Use windowSize with caution

Use LazyFlatlist in order to define your own lazy loading logic.

Code snippet

Example of a PR implementing it: #9832

import { LazyFlatlist } from "@artsy/palette-mobile"

const App () => {
  return (
    <LazyFlatlist<NotificationT> keyExtractor={keyExtractor}>
      {(props) => {
        return (
          <FlatlistComponent
            ...
            renderItem={({ item }) => {
              return <ActivityItem notification={item} isVisible={props.hasSeenItem(item)} />
            }}
            onViewableItemsChanged={props.onViewableItemsChanged}
            viewabilityConfig={props.viewabilityConfig}
          />
        )
      }}
    </LazyFlatlist>
  )
}

Does your component contain animations?

If yes, consider moving all the animations to the native thread. How?
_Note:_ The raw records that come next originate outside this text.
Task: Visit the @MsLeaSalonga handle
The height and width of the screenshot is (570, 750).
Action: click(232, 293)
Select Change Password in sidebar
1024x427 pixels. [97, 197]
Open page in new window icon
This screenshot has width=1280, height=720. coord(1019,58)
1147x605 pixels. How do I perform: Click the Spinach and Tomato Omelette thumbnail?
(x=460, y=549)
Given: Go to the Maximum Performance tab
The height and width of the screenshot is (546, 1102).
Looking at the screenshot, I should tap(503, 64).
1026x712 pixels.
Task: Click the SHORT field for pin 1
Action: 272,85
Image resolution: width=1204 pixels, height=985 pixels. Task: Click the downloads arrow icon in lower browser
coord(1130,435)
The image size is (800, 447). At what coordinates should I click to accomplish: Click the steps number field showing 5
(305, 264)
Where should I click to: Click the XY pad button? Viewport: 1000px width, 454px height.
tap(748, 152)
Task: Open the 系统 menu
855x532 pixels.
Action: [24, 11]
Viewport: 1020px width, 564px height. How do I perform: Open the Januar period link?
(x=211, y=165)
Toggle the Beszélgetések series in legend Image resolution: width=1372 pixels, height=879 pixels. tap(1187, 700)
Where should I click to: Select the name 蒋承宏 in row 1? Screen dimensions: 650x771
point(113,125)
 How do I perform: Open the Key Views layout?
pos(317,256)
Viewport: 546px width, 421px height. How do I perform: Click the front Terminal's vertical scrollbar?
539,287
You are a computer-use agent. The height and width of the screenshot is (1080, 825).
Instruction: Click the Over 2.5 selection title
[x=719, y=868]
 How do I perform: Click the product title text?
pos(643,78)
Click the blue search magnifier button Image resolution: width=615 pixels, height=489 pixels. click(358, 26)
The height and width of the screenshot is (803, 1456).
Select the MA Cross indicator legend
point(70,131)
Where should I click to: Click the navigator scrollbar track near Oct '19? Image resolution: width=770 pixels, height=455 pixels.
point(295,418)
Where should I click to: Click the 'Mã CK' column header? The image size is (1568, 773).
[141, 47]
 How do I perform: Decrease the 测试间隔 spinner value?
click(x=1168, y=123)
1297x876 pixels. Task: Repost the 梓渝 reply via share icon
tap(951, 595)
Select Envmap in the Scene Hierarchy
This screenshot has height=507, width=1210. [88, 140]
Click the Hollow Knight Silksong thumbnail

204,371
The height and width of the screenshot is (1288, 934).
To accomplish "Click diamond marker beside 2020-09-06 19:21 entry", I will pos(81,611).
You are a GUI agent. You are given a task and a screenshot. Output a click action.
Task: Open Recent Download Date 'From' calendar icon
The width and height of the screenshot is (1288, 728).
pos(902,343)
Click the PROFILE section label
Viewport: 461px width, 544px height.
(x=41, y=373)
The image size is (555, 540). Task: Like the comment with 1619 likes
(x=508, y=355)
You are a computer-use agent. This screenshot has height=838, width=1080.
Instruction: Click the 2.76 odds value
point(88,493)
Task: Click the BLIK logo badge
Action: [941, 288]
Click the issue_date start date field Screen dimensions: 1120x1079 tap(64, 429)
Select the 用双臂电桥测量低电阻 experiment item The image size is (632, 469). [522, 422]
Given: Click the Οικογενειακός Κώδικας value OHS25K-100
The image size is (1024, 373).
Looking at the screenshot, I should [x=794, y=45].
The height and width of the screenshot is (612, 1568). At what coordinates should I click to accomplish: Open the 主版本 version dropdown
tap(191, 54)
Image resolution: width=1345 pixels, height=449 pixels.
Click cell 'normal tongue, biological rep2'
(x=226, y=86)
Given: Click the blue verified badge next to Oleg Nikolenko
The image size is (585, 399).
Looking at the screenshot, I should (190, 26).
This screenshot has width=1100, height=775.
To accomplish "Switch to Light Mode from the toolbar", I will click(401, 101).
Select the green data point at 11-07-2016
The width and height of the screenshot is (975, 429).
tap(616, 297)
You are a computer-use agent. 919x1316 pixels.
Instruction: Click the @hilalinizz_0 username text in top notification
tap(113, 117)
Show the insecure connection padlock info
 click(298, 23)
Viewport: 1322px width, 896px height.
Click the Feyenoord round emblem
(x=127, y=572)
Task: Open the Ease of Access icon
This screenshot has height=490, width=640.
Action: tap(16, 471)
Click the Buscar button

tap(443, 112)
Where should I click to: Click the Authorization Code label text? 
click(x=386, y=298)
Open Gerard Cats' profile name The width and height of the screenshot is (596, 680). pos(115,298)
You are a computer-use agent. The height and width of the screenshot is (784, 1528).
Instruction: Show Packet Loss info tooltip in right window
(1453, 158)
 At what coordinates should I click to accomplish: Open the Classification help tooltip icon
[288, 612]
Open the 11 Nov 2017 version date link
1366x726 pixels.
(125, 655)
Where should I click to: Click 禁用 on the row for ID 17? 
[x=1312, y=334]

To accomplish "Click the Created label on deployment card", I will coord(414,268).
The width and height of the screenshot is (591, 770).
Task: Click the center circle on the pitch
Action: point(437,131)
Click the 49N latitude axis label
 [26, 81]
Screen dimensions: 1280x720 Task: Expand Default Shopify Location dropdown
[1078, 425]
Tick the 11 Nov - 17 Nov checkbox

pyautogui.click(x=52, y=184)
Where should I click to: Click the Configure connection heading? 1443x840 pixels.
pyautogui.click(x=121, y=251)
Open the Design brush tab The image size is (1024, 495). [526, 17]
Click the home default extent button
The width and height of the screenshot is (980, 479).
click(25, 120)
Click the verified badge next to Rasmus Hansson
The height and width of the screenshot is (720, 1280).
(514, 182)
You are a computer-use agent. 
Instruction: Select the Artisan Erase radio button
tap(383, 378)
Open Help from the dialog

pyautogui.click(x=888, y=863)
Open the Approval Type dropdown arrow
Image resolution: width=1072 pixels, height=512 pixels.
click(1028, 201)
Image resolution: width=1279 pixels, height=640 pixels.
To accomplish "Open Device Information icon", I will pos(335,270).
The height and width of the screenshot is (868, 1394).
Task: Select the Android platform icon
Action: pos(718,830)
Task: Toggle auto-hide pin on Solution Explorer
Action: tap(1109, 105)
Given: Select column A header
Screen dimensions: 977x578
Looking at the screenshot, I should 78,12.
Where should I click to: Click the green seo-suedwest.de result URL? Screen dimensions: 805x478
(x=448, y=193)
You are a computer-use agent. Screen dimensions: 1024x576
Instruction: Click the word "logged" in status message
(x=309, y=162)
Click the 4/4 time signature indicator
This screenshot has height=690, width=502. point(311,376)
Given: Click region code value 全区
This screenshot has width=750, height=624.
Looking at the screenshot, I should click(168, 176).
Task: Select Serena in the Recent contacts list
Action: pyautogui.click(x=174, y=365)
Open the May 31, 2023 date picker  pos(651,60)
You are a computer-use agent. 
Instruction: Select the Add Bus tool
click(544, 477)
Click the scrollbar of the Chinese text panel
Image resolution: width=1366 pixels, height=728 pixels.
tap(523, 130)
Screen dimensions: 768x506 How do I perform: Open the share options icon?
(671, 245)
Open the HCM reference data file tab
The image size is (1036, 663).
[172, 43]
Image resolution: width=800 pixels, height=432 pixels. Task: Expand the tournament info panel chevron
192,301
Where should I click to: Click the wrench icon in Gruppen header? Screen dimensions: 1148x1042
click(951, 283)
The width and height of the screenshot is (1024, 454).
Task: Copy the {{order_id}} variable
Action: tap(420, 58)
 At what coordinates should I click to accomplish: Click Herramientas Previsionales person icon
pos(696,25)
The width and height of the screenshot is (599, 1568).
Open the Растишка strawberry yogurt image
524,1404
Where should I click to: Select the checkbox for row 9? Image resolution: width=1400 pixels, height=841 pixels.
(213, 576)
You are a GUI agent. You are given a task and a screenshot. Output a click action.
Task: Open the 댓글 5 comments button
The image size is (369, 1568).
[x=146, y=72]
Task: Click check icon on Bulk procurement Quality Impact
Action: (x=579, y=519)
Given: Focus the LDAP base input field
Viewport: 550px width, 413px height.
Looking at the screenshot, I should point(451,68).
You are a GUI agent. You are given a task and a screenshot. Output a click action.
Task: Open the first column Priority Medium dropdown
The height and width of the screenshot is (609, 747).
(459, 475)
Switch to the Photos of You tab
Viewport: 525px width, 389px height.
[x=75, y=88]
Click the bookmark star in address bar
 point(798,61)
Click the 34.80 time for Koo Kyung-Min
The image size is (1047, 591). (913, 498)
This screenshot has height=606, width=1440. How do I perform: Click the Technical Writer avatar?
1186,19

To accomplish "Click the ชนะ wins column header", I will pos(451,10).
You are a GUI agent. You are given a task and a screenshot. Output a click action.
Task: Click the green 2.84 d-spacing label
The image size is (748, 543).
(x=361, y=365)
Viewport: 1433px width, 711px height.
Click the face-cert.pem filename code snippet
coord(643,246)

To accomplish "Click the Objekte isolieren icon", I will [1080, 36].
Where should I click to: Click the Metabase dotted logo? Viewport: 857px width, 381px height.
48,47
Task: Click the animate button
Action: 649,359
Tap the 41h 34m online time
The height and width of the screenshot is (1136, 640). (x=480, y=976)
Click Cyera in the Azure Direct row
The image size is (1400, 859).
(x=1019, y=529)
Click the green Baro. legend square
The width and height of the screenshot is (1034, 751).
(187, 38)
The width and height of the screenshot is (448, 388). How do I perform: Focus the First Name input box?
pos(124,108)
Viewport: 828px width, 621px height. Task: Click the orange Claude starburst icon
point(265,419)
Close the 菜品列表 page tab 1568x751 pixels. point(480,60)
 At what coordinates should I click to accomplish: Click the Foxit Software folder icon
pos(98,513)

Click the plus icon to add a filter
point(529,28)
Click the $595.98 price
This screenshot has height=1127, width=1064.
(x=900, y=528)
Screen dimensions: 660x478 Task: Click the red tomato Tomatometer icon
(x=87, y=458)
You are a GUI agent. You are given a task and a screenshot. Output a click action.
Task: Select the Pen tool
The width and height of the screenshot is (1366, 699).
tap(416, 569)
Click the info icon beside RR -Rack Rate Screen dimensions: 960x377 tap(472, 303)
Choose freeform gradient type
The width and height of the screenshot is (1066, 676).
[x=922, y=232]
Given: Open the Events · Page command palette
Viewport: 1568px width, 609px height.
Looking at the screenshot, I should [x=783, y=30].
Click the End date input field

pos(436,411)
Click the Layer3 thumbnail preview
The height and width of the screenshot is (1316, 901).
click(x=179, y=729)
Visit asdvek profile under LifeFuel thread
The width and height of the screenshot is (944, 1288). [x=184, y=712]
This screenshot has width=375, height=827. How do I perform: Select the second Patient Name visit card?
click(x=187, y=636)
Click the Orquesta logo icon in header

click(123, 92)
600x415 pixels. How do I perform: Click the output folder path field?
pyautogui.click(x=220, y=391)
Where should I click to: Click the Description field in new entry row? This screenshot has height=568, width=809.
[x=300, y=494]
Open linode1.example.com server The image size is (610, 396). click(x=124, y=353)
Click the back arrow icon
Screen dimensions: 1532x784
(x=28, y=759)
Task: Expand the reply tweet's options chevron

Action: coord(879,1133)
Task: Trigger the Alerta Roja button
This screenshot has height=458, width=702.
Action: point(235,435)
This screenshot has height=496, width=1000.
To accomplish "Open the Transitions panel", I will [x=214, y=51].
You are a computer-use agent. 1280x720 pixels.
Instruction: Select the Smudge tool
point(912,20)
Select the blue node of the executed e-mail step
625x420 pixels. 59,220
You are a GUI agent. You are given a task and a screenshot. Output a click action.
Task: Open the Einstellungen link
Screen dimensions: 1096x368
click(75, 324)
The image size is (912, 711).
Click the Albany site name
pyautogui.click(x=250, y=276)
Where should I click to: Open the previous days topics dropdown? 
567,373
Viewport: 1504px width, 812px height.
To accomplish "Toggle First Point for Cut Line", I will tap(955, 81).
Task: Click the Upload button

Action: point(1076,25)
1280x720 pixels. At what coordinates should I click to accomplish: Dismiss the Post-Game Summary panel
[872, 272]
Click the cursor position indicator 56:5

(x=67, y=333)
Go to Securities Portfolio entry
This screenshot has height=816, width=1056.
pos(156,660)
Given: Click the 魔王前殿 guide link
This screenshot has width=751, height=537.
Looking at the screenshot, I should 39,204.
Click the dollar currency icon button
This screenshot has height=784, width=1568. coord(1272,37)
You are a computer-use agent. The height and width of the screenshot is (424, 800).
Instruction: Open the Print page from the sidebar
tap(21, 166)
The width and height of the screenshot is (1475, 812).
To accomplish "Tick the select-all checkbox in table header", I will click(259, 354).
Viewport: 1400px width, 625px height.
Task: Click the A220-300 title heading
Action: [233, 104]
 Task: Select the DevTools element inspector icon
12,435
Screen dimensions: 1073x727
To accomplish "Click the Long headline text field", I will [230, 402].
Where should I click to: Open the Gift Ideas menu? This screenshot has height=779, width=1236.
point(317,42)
Example of a potentially problematic component implementing a fade in animation with Moti.

import { MotiView } from "moti"

const Image = () => {
  const [loading, setLoading] = useState(true) // 👈 executes on the JS thread
  return (
   <Flex>
    <FastImage ... onLoadEnd=(() => setLoading(false)) />
    <MotiView animate={{opacity: loading ? 0:1}} />
   <Flex>
  )
}

The above code runs the animation on the native thread thanks to Moti, However, it will only happens after loading is set to false , which happens on the js side! This is fine when not much is happening on the js thread, but when the JS thread is busy dealing with items complex logic, scrolling and calculating scroll position etc... it can lead to a bottleneck on the JS side leading and potentially breaking the scroll experience.

The solution here would be to follow RN threading models UI animations best practices and moving everything to the native thread like so.

import { MotiView } from "moti"

const Image = () => {
  const loading = useSharedValue(true) // 👈 executes on the JS thread

   const onLoadEnd = () => {
     "worklet"
     loading.value = false
   }

  const animatedStyles = useAnimatedStyle(() => {
    return {
      opacity: withTiming(loading.value ? 1 : 0, { duration: 200, easing: Easing.sin }),
    }

  return (
   <Flex>
    <FastImage ... onLoadEnd=(onLoadEnd) />
    <MotiView style={animatedStyles} />
   <Flex>
  )
}

More granular control on when updates happen can do magic sometimes! requestAnimationFrame, queueMicroTask and InteractionManager.runAfterInteractions can come to the rescue here!

Formik

We use Formik for handling forms. You can see an example that's also using form validation here

Miscellaneous

Parts of the app that are still being handled in native code (Objective-C and Swift) instead of react-native on iOS

The following parts of the iOS app are handled in native code:

  • Live Auctions Integration (LAI) view controller and networking.
  • Initializing the React Native runtime.
  • Analytics for Native UI.
  • View In Room (Augmented Reality)
  • City Guide Drawer Handling

The following parts of the iOS app are handled in native code, but will be managed by React Native once the new app shell is finished (expected March 2022):

  • ARScreenPresenterModule to navigate between view controllers.
  • The top-level tab bar, and each tab's navigation controller.
  • Deep-link and notification handling.